First cudaMalloc in program failing

Hello,

I’m currently attempting to make a ray tracer parallel using CUDA, and I can’t figure out why the first cudaMalloc I use in the program is failing.

In my program, main() accepts all of the input appropriate for loading the scene data, and then a load_scene() function is called. (load_scene() is a host function, by the way.) In this function, the first cudaMalloc of the program is used to allocate memory for an array of sphere/object structs which will be present in the scene. The array of objects, called obj_listdev, is initialized globally, outside of any function. I initialized it in the following manner:

device struct sphere *obj_listdev = 0;

Main() then calls load_scene(), which begins with the following lines of code:

void load_scene(FILE *fp) {
char line[256], *ptr, type;

if (cudaSuccess != cudaMalloc((void**)&obj_listdev, (sizeof (struct sphere)))) {
    printf("cudaMalloc failed: obj_listdev");
    exit(1);
}
obj_listdev->next = 0;
...

Could anyone give me a hint as to why this cudaMalloc is failing?

Thanks

The first argument to cudaMalloc() needs to be a pointer (to a device pointer) on the host, not on the device. You can then use this pointer as an argument to a kernel, or copy it to the device.

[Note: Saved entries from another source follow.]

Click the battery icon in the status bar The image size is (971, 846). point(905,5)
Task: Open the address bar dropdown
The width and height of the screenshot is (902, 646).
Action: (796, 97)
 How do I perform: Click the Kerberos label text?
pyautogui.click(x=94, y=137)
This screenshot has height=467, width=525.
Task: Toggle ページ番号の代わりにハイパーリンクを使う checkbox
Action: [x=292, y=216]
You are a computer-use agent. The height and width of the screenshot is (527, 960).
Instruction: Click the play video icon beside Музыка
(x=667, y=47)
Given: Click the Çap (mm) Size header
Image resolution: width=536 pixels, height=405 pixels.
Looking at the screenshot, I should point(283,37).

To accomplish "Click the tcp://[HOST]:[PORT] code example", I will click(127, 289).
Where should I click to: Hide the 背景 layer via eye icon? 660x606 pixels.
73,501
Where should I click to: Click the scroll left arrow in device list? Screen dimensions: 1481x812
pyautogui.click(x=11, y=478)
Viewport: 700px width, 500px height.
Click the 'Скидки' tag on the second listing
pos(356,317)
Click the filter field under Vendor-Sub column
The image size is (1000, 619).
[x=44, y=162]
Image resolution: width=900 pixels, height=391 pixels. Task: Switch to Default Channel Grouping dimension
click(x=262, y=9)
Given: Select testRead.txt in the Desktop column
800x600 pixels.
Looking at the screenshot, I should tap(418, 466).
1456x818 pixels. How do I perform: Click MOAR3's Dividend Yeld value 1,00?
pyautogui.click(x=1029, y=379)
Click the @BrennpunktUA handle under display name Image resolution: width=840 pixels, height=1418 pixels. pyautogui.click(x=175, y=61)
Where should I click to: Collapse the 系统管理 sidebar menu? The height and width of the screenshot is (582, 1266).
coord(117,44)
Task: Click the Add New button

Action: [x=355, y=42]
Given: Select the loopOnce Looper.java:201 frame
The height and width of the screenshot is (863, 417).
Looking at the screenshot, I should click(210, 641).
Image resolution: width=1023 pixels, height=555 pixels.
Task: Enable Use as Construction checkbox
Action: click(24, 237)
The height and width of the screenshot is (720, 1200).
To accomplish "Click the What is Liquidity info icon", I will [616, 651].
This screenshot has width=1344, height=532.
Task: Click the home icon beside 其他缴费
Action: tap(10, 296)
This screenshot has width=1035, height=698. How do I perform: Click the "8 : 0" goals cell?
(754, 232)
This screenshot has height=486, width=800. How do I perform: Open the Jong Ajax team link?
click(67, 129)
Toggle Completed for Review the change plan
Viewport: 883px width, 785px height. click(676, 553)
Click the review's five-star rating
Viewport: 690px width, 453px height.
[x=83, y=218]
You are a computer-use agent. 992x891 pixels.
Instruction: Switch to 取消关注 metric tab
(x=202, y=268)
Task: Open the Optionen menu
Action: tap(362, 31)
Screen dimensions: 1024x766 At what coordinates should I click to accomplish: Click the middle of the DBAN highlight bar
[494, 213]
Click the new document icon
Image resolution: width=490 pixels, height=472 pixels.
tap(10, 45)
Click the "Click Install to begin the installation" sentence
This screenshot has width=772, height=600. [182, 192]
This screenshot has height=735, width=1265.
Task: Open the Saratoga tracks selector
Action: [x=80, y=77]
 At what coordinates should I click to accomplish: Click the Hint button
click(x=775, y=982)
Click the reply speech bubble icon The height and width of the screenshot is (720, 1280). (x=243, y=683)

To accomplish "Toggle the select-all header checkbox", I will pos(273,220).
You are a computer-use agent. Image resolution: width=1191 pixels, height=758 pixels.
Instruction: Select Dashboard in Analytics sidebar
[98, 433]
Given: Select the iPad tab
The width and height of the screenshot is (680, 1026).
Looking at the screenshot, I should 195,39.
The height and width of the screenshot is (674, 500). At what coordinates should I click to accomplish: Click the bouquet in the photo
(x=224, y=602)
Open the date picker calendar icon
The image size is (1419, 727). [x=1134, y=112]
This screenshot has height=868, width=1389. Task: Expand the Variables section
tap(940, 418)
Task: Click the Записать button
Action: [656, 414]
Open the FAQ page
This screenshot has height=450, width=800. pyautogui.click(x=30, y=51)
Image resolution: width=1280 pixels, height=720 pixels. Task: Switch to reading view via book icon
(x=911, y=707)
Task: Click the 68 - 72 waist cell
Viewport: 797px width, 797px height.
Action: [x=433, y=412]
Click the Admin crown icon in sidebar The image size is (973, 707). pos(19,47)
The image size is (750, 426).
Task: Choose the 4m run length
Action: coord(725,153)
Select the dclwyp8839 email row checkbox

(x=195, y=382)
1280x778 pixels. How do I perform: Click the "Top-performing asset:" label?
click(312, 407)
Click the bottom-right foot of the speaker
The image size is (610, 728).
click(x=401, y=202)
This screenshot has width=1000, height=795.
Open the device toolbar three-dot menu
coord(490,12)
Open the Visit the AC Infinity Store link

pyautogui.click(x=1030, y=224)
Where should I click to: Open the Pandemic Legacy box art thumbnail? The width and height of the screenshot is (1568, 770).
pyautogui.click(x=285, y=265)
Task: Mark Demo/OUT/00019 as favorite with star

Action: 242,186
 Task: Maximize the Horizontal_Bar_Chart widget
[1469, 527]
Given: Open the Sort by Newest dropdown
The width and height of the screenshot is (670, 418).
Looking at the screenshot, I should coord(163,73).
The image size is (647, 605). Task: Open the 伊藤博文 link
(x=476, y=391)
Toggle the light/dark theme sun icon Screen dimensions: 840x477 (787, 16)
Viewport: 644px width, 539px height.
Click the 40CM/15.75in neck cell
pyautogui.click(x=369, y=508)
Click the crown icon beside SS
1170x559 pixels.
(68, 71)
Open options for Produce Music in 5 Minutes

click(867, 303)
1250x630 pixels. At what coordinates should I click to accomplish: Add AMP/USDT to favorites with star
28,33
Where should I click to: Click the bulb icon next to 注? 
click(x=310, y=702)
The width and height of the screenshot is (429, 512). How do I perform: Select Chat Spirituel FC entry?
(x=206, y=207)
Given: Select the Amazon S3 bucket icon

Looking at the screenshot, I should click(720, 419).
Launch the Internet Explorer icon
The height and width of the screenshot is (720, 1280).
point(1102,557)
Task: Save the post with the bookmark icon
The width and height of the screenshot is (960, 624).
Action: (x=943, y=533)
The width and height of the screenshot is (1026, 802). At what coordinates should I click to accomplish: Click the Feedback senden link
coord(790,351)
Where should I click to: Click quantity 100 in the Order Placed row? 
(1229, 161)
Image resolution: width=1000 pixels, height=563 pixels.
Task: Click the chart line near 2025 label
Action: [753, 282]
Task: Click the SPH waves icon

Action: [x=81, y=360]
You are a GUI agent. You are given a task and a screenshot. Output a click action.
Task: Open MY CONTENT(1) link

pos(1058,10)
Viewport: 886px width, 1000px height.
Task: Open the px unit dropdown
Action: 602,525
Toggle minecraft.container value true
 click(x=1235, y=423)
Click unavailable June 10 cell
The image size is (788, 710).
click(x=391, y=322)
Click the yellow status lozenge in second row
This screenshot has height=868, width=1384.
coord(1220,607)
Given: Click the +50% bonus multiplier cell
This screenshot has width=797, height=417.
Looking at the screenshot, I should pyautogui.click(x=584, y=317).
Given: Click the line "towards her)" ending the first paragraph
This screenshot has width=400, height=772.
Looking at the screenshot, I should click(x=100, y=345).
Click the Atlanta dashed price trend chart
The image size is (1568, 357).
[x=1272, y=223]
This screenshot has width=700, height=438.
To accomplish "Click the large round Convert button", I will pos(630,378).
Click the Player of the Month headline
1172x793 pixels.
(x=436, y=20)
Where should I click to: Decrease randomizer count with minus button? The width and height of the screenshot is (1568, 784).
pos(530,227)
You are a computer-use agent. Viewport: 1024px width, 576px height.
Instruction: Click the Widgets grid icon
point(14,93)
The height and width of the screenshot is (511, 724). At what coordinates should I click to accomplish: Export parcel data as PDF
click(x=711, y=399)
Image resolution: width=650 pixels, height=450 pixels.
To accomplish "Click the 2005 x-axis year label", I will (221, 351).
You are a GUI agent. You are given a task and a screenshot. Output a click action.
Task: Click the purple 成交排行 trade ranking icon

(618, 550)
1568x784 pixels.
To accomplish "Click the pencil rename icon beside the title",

Further, you cannot dereference the device pointer on the host, so [font=“'Courier New”]obj_listdev->next = 0[/font][font=“Arial”] won’t work either. You’d either need to use cudaMemset() on an address that you calculate from the pointer you obtained previously from [/font]cudaMalloc() and the offset within the struct, or run a kernel on the device to do this.

Most of the time it is not a good idea to use complex dynamic data structures like linked lists on the device. Usually its both simpler and faster to flatten them on the host and then just operate on flat arrays on the device. This avoids much of the host pointer/device pointer hassles, and gives much better coalesced memory access patterns.

Thanks for the response! I understand you are telling me it is not a good idea to use linked lists on the device, but is it also not a good idea to have arrays of structures? Should I flatten out the data contained in my structures, in addition to the contents of the linked list?

Usually it is better to have structures of arrays (or just multiple arrays) than arrays of structures, because it is then possible to coalesce array accesses.
The exception is if you can load the whole structure into registers or shared memory with a single instruction.

On compute capability 2.x devices this is less important due to global memory being cached. The cache isn’t large however, so (depending on the size of the structure and the occupancy of the SM) a structure of arrays might still be preferable.